Поражала его удивительная работоспособность. Несмотря на то, что по учебной программе нужно было перечитывать буквально горы книг, что приходилось просиживать в читальнях и по воскресеньям, Коля успевал очень много писать. Почти каждый вечер он читал новое стихотворение.
Коля легко запоминал стихи и любил на память читать стихи любимых поэтов. Помню его увлечение Блоком и Есениным и в то же время — Уитменом. Помню период особенного увлечения Маяковским. Он даже подражать ему начал (эти стихи не сохранились). Из современников очень любил Твардовского.
…Война подступала всё ближе и ближе. Коля очень глубоко переживал судьбу товарищей, побывавших на финской войне. Помнится, он рассказывал о ранении Сергея Наровчатова, гибели Арона Копштейна. Их он знал по Литинституту (тяжело ранен был его школьный друг Володя Жуков, тоже поэт). Мне кажется, что именно под влиянием этих событий и переживаний создано одно из самых сильных стихотворений Коли Майорова — «Мы».

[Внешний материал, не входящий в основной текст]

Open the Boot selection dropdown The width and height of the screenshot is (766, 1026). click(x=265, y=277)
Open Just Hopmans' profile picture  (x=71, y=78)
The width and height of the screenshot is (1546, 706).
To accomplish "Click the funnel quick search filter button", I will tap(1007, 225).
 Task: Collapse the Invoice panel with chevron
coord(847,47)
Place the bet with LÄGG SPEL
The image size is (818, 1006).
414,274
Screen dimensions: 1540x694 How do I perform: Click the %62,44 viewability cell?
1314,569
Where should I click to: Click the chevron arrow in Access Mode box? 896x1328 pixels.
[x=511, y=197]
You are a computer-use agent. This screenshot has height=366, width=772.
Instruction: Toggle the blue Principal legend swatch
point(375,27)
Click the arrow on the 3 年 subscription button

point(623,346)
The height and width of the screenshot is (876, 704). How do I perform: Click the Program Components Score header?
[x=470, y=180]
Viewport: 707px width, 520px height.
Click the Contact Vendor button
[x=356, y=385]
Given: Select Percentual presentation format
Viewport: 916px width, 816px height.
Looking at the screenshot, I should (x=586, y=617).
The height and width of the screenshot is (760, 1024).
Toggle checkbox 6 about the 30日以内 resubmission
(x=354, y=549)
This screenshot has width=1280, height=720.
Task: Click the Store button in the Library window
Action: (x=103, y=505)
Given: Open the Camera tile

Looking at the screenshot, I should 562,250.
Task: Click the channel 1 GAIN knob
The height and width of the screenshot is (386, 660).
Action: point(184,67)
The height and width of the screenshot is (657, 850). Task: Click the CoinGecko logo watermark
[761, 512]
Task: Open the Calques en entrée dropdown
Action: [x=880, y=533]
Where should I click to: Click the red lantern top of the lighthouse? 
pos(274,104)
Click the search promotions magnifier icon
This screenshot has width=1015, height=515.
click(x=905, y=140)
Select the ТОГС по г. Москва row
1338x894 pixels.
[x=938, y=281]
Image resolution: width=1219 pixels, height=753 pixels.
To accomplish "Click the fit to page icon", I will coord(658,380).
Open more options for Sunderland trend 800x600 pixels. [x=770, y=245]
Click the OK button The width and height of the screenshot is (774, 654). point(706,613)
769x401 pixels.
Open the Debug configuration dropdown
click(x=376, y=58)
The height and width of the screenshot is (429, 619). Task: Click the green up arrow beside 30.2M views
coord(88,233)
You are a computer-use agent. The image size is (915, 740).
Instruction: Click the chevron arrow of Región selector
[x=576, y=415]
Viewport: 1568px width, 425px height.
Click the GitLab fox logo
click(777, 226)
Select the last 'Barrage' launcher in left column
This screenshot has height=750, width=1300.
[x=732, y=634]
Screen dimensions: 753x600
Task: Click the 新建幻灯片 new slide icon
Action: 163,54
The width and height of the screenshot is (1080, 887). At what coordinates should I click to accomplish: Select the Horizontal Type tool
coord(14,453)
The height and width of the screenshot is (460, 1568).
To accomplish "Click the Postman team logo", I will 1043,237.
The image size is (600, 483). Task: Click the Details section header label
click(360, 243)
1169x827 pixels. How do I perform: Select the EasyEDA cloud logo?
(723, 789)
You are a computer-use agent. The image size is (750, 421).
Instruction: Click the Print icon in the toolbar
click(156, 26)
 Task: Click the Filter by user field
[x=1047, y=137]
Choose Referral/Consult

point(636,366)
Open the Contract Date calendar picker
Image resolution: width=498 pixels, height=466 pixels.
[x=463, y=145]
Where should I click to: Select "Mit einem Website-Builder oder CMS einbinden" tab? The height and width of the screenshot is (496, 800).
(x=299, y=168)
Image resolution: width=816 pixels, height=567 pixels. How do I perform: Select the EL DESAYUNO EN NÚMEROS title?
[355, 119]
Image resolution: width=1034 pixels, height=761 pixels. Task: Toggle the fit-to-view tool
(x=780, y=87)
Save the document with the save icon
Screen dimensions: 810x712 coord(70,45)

Наступила последняя наша студенческая мирная зима 1940–1941 года. Опять лекции, занятия в читальне, посещения литературного кружка. Нагрузка у Коли была очень большая: ведь он учился в Литинституте, да и на истфаке в этот год работы было много. В этот год Коля особенно много писал, и именно стихов этого периода почти не сохранилось. В конце 1940 года он закончил большую и, пожалуй, лучшую свою поэму «Ваятель». Судя по письму, которое я получила от него (подписано 19 июля), замысел поэмы возник у Коли в поезде, по дороге в Иваново — на летние каникулы. Он писал:
«Приятно лежать на спине и пускать кольца дыма в потолок вагона… Кончил курить. Голова чуть кружилась. Медленно нащупывались какие-то отдельные строчки, потом сон брал своё, слова куда-то проваливались, а память их снова возвращала… Снова навязывались целые строфы. Полез за записной книжкой, а то забуду. Записал. Писать было трудно — вагон качало. Получилось вот что.
Творчество
И дальше — тот самый кусок (без четырёх последних строк и с некоторыми разночтениями), который печатается теперь как стихотворение «Творчество».